United We Stand - Divided We Fall
…John read this little gem over the holidays …
… and it has just popped in his feed again. He presumes that Mr. Will is tired and rather than writing new articles he is just putting older ones back on the treadmill. Which is odd … because this one is weird.
One particular paragraph that stood out for me (my bold), was when George wrote …
Obama’s foreign policy presumed the existence of “the community of nations.” But that phrase is worse than hackneyed and sentimental, it is oxymoronic: Different nations affirm different notions of justice; a community consists of people made cohesive by a consensus about the nature of justice.
… and it got me to wondering whether the ‘United States’ itself is in fact an oxymoron …. after all - if you take that second sentence and replace ‘nations’ with ‘states’ and ‘community’ with ‘country’ - does that not in fact clearly layout where the United States is today?
Different states affirm different notions of justice; a country consists of people made cohesive by a consensus about the nature of justice.
I think he is wrong about the community of nations. Sure, the US doesn’t want to be ‘part of the world’ - but most of the other countries do.

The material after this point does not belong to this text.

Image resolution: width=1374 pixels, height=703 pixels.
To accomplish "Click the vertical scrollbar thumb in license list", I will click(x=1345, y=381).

George’s final paragraph is worth a repeat that helps everything fall into place.
Soon, foreign policy will be conducted by a man who, although in 2010 he said WikiLeaks’ Julian Assange deserves the death penalty, now seems to trust Assange on the subject of Russian hacking more than he trusts the consensus of the nation’s $53 billion civilian intelligence institutions. Time passes and, we are told, brings progress.
Graham continued …
‘Most’ of the other countries may wish to be part of the world, but by no means all, as Brexit shows us. (John may disagree…)
Germany too is under pressure to consider its own status.
And, of course, it gets much worse, once you look more closely at the USA. For example, dissing the job you are about to get, and the institution it runs, is not typically a route to engagement, but …
So if there is no consensus even upon our institutions, upon what they are and what the skills and qualities would be required of the people to run them, what hope of community?
Which leads us into another discussion. Does the USA really still have sufficient community of interest – enough common agreement on its ideals, what it is and how it should operate – for it to continue as a coherent unit? Or is it coming to time for fragmentation? Even the United Kingdom, with a longer history than the USA, is now threatened with breakup as the outer units realise their interests may lie elsewhere. And this time there are no redcoats to enforce unity.
This post from Business Insider includes the thought that there are actually 11 Americas
John Goes On
This thinking goes further and suggests that there are at least six Californias!
And just because it didn’t make the 2016 ballot, doesn’t mean it is going away - Mr. Draper understands persistence.